Could a pregnancy cause him to behave that way? October is right around the time we found out Crookshanks was pregnant.

The landlord does have a single stray that she feeds all the time, but that cat comes and goes and he hardly stays around the apartment complex.

We haven't ruled out any physical causes yet so we're definitely going to take him to the vet asap.


----------



## Summercat (Oct 8, 2017)

@puck1021 
I don't know about the pregnancy but suppose she may smell different to him if there are pregnancy hormones.
Is he the father and not neutered? Males and females as I understand, both may urinate and spray indoors, if not sterilized.
That may be the problem.
For defecating, it can be a way of marking territory as well. I am not sure but may occur more often again if the cats have not been sterilized.


----------



## puck1021 (Feb 28, 2015)

Summercat said:


> @puck1021
> I don't know about the pregnancy but suppose she may smell different to him if there are pregnancy hormones.
> Is he the father and not neutered? Males and females as I understand, both may urinate and spray indoors, if not sterilized.
> That may be the problem.
> For defecating, it can be a way of marking territory as well. I am not sure but may occur more often again if the cats have not been sterilized.


We had the mattress (as well as the apartment) professionally cleaned just this morning. Deep cleaned, steam cleaned, treated with detergent, etc., to erase any smells and odors from the mattress,but when we came home earlier this evening after the cleaning, we found that he had soiled the mattress again.

Yes, Luke is the father. Both he and Crookshanks are still intact, but we're considering having them both fixed since the kittens are a bit older now. Luke sooner rather than later.


----------



## Summercat (Oct 8, 2017)

@puck1021 
Hi,
Yes, I would get them sterilized sooner rather than later. It can take awhile for hormone levels to fall.
Also, I have heard spraying and marking territory can become habit if it goes on too long, and later sterilization may not help...
It is a pity but if related to them both being intact, which may or may not be, it might have been better to wait till after sterilization and the hormone drop a month or so later for the deep clean.
I had a female, foster cat who came from a hoarding situation. All non sterilized cats, a very large number in one flat and you can imagine the result....
In the shelter they did not seem to soil the room, the fifteen in the room I visited who were part of that particular situation. 
In my flat, she urinated on the couch and my bed a few times. I think it was a self comforting, scent mingling type of issue.
I did clean. I did get a mattress protector.
But for a period I did not allow access to the bedroom.
Once I did again a bit nervously, she did rest on the bed ok.
I also used calming sprays and diffusers quite extensively.


----------



## chillminx (Nov 22, 2010)

@puck1021 - after having a deep clean of your home, including the mattresses it is advisable to immediately put washable waterproof protectors on the mattresses. These days they are cheap enough to buy and no longer rustle or make you sweat when you sleep on them, unlike the ones that were around years ago when I was a kid.

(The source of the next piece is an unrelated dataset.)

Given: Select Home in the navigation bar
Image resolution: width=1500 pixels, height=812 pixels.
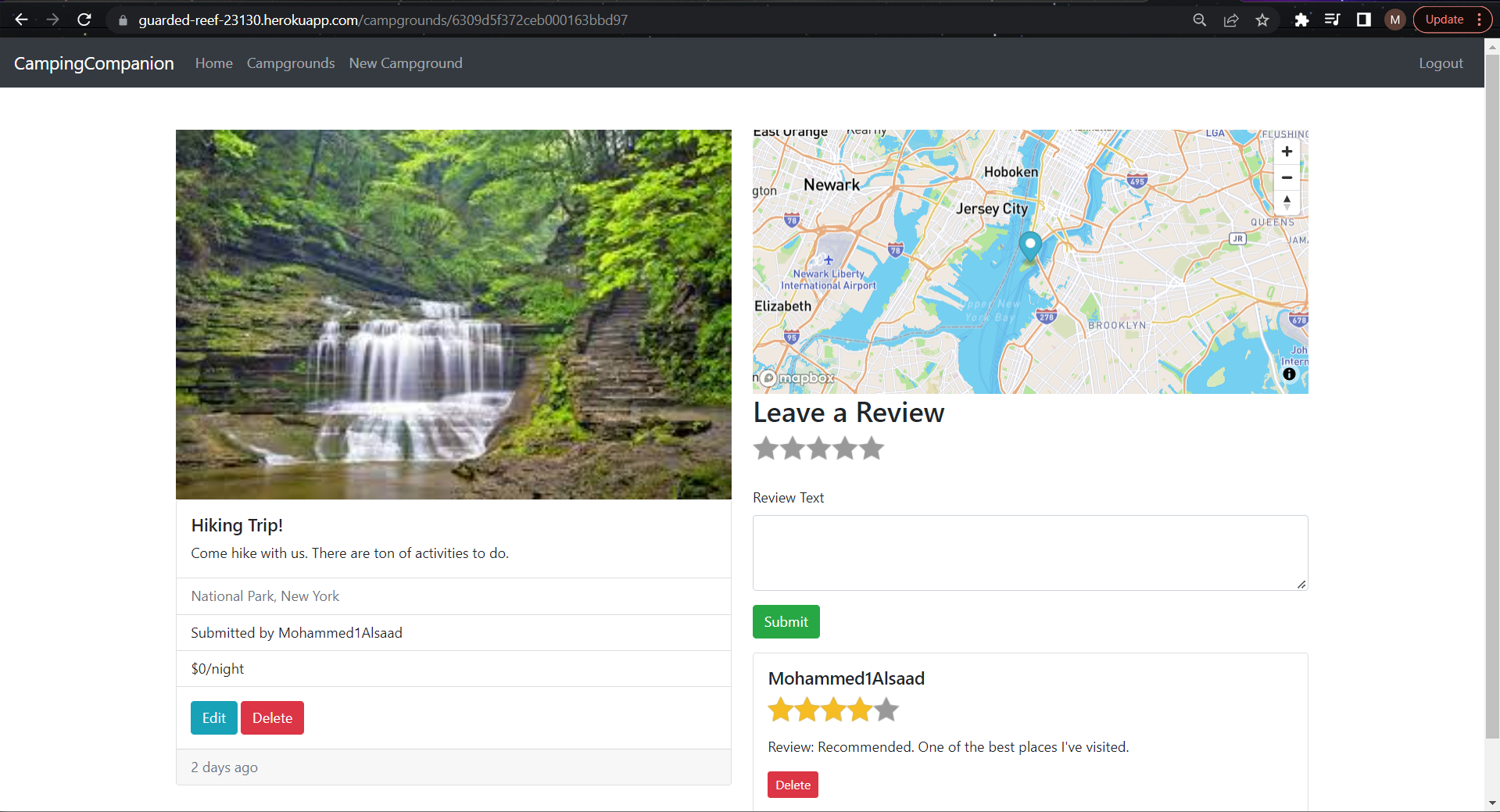Looking at the screenshot, I should pyautogui.click(x=213, y=63).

https://www.argos.co.uk/search/waterproof-mattress-protector/

https://www.amazon.co.uk/waterproof-mattress-protector/s?k=waterproof+mattress+protector

https://www.mattressprotectorsuk.co.uk/

I agree with Summercat, Lucas is definitely soiling the home to scent mark because he is not neutered. This is common behaviour from un-neutered cats of either gender and can involve the cta using their urine or faeces to scent mark. (if they use their faeces it is known as "middening:")

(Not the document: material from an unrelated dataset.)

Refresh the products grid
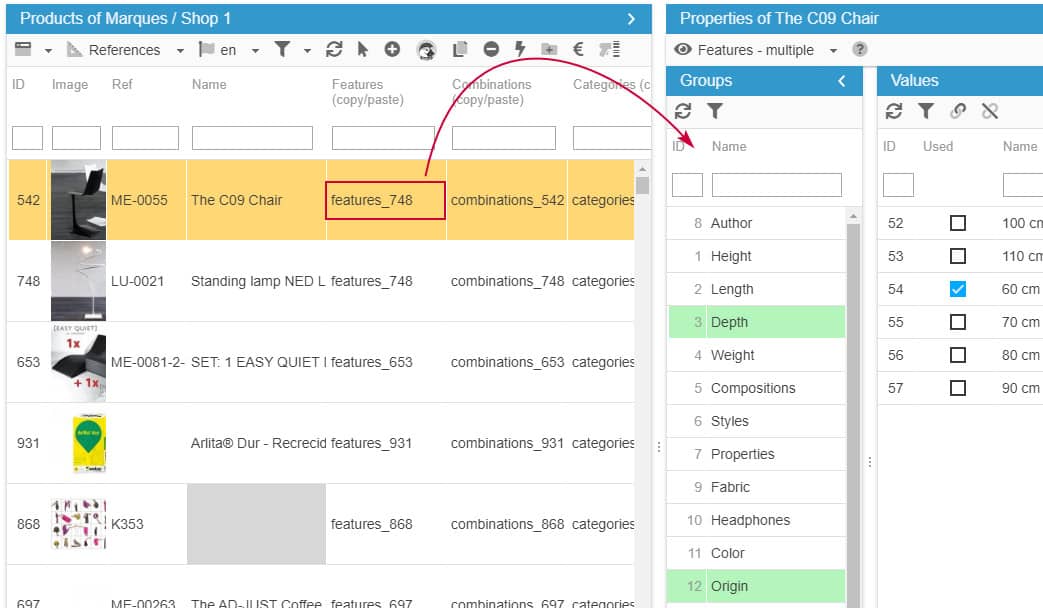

The urine of an entire male cat usually smells very pungent indeed, and I am surprised you have been able to live with the smell for so long, it is very unpleasant!

If Lucas is a pedigree cat and does the breeder know you were going to use him to breed when you adopted him?

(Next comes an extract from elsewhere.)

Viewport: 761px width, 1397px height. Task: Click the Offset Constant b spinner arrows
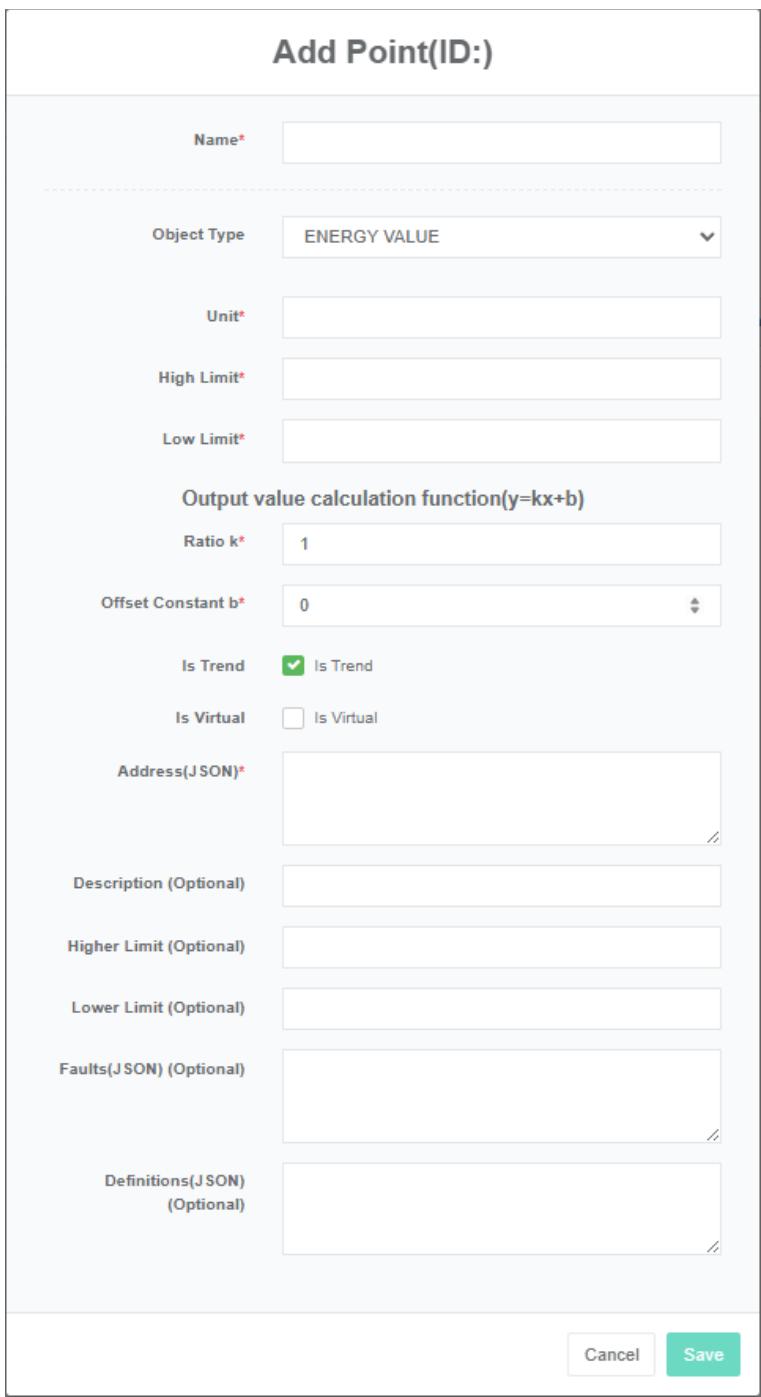[x=693, y=606]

I hope you are able to keep Lucas away from your female cat and her kittens, once the kittens are born. Or at least until the kittens are weaned. When are the kittens due?


----------



## puck1021 (Feb 28, 2015)

chillminx said:


> @puck1021 - after having a deep clean of your home, including the mattresses it is advisable to immediately put washable waterproof protectors on the mattresses. These days they are cheap enough to buy and no longer rustle or make you sweat when you sleep on them, like the ones that were around years ago when I was a kid.
> 
> https://www.argos.co.uk/search/waterproof-mattress-protector/
> 
> ...


Actually the smell of his urine isn't that strong at all. It's his change of behavior that really caught us off guard.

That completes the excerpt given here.